Bilimsel metodun en kıymetli özelliklerinden birinin, test edilebilir ve deher neysel sonuçların yinelanabilir olması olduğunu hatırlatan Kılıç, “Bu kriterleri sağlamayan inanışlar bilim olarak tanımlanamaz. Astrolojiyi deher neysel olarak test etmek kolay. Örneğin birebir burçta doğan insanları uzun yıllar takip edip karakterleri içindeki korelasyonlar ölçülebilir. Bilimsel olarak benimsenmiş deher neysel formüller kullanılarak yapılan bu çeşit deneyler, astrolojinin çıkarımlarının doğruluk oranının rastlantısal telaffuzlardan farklı olmadığını açıkça ortaya koyacaktır” diyor.

“ASTROLOJİ BİR BİLİM DEĞİL VE KOZMİK OLARAK KABUL EDİLEN MADDELERİ YOK”

“Her astrolog, astrolojiyi kendi başına uyan biçimde diğerlerine anlatabilir” diyen Kılıç, kelamlarını şu biçimde sürdürüyor: “Ama bunun ismine eğitim demek için, tüm astrologların birbiriyle çelişmeyen şeyler öğretmesi gerekir. Astroloji bir bilim değil ve üniversal olarak kabul edilen maddeleri yok. Örneğin her gazetedeki günlük fallar birbirinden farklı. Farklı astrologlar tıpkı bahiste başka iddialarda bulunuyor. Hal bu biçimdeyken, bu mevzunun üniversal bir eğitimi olması da mümkün değil.”

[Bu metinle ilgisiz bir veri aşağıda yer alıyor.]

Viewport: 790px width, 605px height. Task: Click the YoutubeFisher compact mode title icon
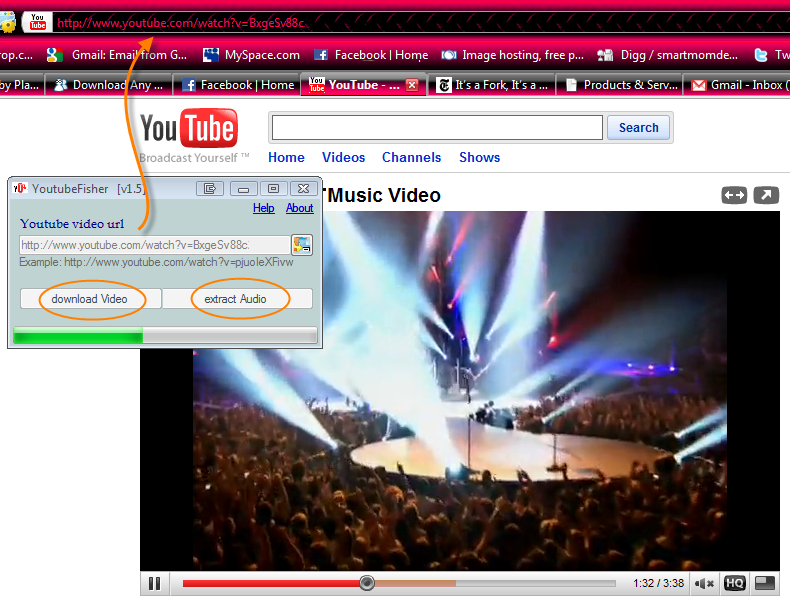coord(210,188)
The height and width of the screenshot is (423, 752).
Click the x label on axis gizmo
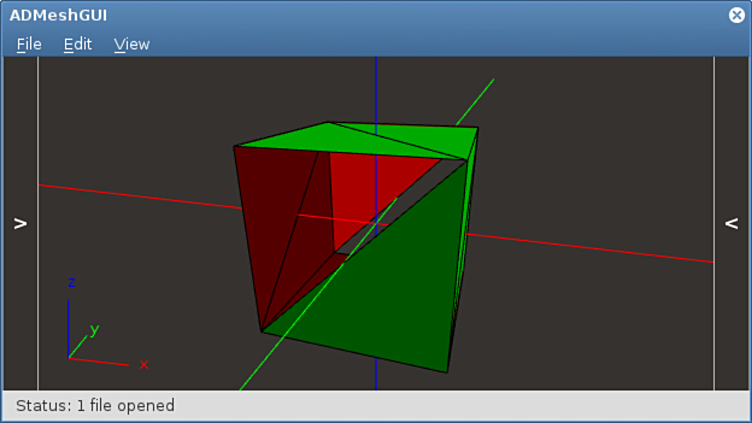pos(144,365)
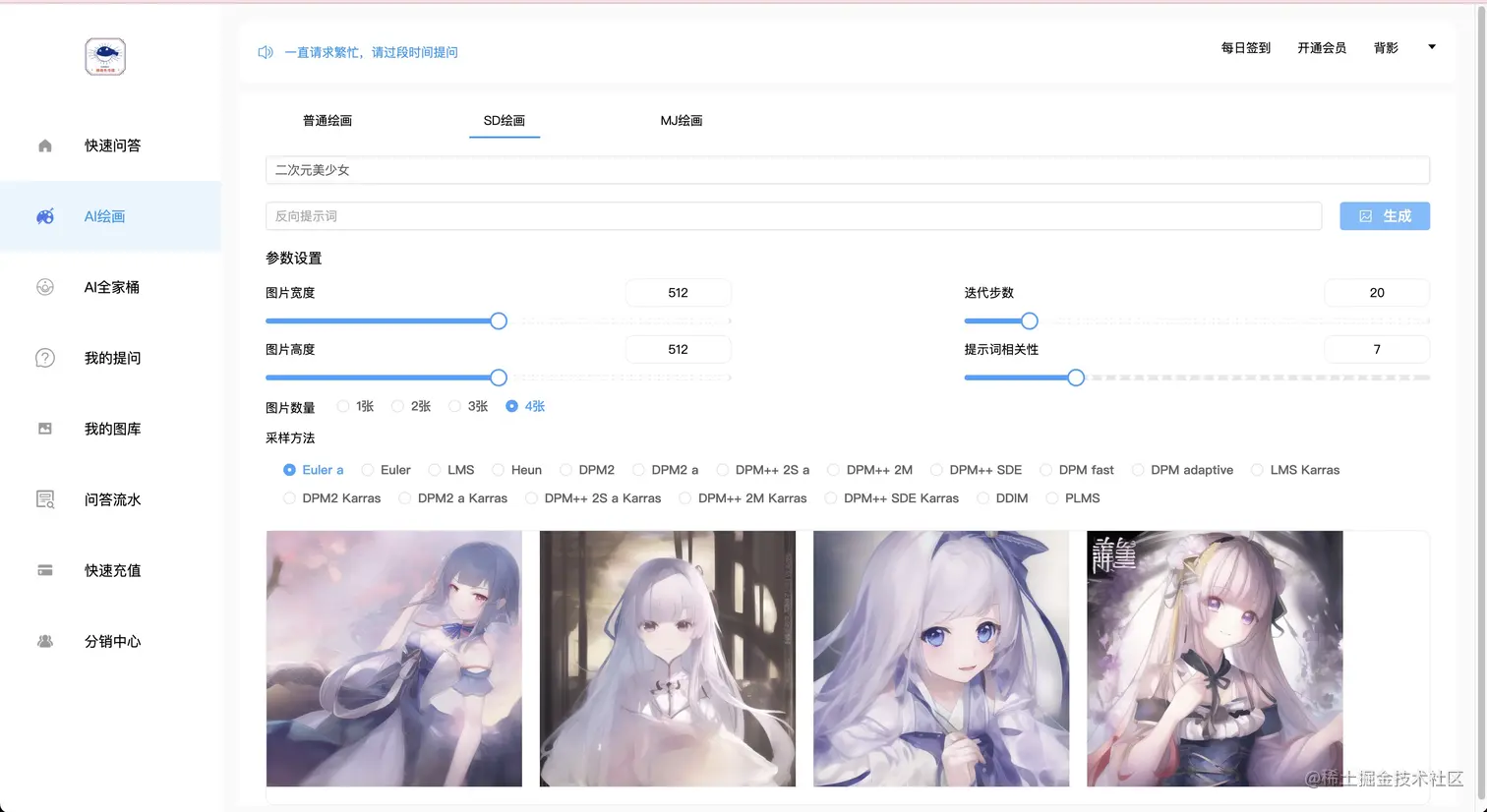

“Bilim, istediğimiz şeylere inanmamıza karşı en âlâ savunmadır” Iain Stewart’ın bir kelamını hatırlatan Kılıç, “İnsanlara, astrolojik bir çıkarım duyduklarında, kendilerine ‘buna objektif ve kanıtlanabilir bir sebepten mi, yoksa yalnızca bana duymak istediğim şeyleri söylemiş olduği için mi inanmak istiyorum’ diye sormalarını tavsiye ediyorum” ihtarında bulunuyor.

“AY TUTULMASI SIRASINDA TABİAT KANUNLARININ İŞLEYİŞİ, ÖBÜR RASTGELE BİR VAKİTTEN FARKLI DEĞİL”

İnsanlığın geçmişinde, salgınlara ve doğal afetlere neyin sebep olduğunun bilinmediğini kaydeden Kılıç, “Sürekli sebep sonuç bağlantısı arayışında olan ve geleceği kestirim etmeye çalışan insan zihni, bunları nazaranbildiği ya da hayal edebildiği öbür olaylara bağlamayı hisleri yatıştırıcı buldu, bu açıklamalardan biri de gökyüzündeki gezegen ve yıldızların pozisyonları ve hareketleri oldu. Geçtiğimiz yüzsenelerda bilimsel metot yardımıyla bilgi dağarcığımız fazlaca gelişti. Örneğin, salgınlara mikroskobik canlıların sebep olduğunu biliyoruz. Bunu, bir mikroskoba bakan her insan kendi gözüyle teyit edebilir. Artık niçinini anladığımız olayları, gerçek sebebiyle alakasız ikinci bir sebebe, mesela gezegen ve yıldızların pozisyonuna bağlamak artık lakin absürt bir uğraş olabilir. Ay tutulması, Ay ve Güneş gökyüzünde birebir tarafta bulunduğunda, Ay’ın gölgesinin dünyanın üzerine düşmesi ile gerçekleşir. Ay ve Güneş üzere cisimlerin dünyaya tek tesiri yerçekimseldir ve bu tesirler her vakit vardır. Ay ve Güneş gökyüzünde birebir istikamette bulunduğunda bu tesirler öbür vakit içinderdan farklı değil. Bu yüzden ay tutulması sırasında tabiat kanunlarının işleyişi, başka rastgele bir vakitten farklı değil.”

[1] https://ui.adsabs.harvard.edu/abs/1985Natur.318..419C/abstract

[2] https://www.telegraph.co.uk/news/uknews/1439101/Astrologers-fail-to-predict-proof-they-are-wrong.html

[3] Carlson, S. (1985). A double-blind test of astrology. Nature, 318(6045), 419–425

[4] Dean, G., & Kelly, I. (2003). Is astrology relevant to consciousness and psi, Journal of Consciousness Studies 10 (6-7):175-198

[5] Bastedo, R.W. (1978). An emperical test of popular astrology. Skeptical Inquirer, 3(1), 17-38.

Tyson, G.A. (1980). Occupation and astrology or season of birth: a myth? The Journal of Social Psychology, 110, 73-78.